Three out of four ain’t bad.
That would be one way to look at the pension reports filed prior to the April 1 deadline to meet the requirements under the Rhode Island Retirement Security Act, the state pension reform bill approved last November by the General Assembly and signed into law by the governor.
Another way to look at it is that, with the exception of the closed Police and Fire Pension I Plan, Warwick pension plans are in far better shape than many other municipalities.
A third way to look at it is the position being taken by Mayor Scott Avedisian.
In an exchange of emails last week with the Beacon, Avedisian disclosed he and other city representatives met with representatives from the General Treasurer’s office last Tuesday and that they are working on plans to address the underfunded Police and Fire I plan. Yesterday, he expanded on those plans, saying one of the options he is considering is the purchase of life insurance for retirees with the city as the beneficiary, as is being done in Bristol.
According to the pension reports, that plan is 22.3 percent funded. Further, if the city were to meet the annual required contribution for a 30-year level payment amount, it would need to increase its projected payment from $14.8 million to $21.2 million in the next fiscal year. The $14.8 million is based on a 40-year level payment plan adopted 18 years ago, which Avedisian feels the city would be foolish to abandon, with 12 years to go.
Avedisian said he has enlisted “a retired judge and a prominent
attorney to look at the plan to see if there are other avenues available to assist in the funding mechanisms.” The mayor did not name those people he has contacted, but went on to say, “We are also looking at other scenarios that might in fact look at strengthening the overall pension fund.” He said he would ask them to do a cost analysis of purchasing life insurance.
Joy Fox, spokeswoman for General Treasurer Gina Raimondo, said the groups talked about possible ways to tackle pension problems.
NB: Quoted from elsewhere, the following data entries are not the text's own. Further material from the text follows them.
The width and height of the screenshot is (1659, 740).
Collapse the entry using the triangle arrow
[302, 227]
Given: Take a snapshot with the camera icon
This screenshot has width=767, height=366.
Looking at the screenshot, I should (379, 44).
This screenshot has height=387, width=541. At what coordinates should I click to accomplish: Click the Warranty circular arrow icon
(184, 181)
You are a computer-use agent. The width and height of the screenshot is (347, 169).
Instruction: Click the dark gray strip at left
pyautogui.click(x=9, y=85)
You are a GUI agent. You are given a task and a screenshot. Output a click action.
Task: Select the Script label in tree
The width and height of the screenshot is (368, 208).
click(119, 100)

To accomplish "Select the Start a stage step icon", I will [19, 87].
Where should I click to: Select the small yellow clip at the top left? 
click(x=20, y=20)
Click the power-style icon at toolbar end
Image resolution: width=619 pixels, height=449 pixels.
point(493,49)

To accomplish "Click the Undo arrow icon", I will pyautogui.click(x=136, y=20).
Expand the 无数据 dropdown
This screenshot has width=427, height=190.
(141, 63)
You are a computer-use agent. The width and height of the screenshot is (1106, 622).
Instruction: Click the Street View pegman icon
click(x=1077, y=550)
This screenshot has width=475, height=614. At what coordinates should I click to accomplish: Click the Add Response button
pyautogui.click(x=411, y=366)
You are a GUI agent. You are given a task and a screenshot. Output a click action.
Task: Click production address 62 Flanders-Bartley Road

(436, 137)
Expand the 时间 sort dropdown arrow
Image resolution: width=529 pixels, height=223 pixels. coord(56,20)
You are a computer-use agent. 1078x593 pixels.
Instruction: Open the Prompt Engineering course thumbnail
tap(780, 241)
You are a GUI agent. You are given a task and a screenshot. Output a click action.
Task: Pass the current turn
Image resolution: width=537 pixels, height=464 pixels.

“The mayor and his staff understand the complexities of their plans and were prepared with the results of their updated experience study and assumptions,” she said.
Avedisian said, “We discussed the four pension plans that we administer and brainstormed a number of options to shore up the one plan that is problematic.”
Fox went on to say, “The treasurer believes it is important to remember there is no one-size-fits-all solution for these locally-administered plans. Each has unique situations, varying widely in their design, funding status and membership. In light of this, she remains committed to working with municipal leaders as they develop comprehensive solutions to achieve retirement security for their employees.”
Early in the discussion of state pension reforms last summer, the city administration was proactive in adopting the more conservative investment return and mortality assumptions that have now been adopted by the state. This reduced the funded ratio of the pension plans as calculated by actuaries. Nonetheless, the city’s three other plans are all above the 60 percent funded threshold considered as critical.
The Police II plan is 86.5 percent; Fire II is 78 percent; and the Municipal Employees Retirement Plan is 71 percent funded.
“While the city of Warwick Municipal Retirement Plan [Warwick MERP] was not included in this analysis, we believe that the future experience of Warwick MERP, with regard to termination, disability, mortality, and compensation increases, will be similar to those expected in other municipal retirement systems in Rhode Island. Therefore, we believe these updated assumptions are consistent, reasonable, and more accurately portray the retirement system’s liability and cost,” wrote Joseph P. Newton, FSA, EA, MAAA, senior consultant with Gabrier Roeder Smith & Company, in his report to the city.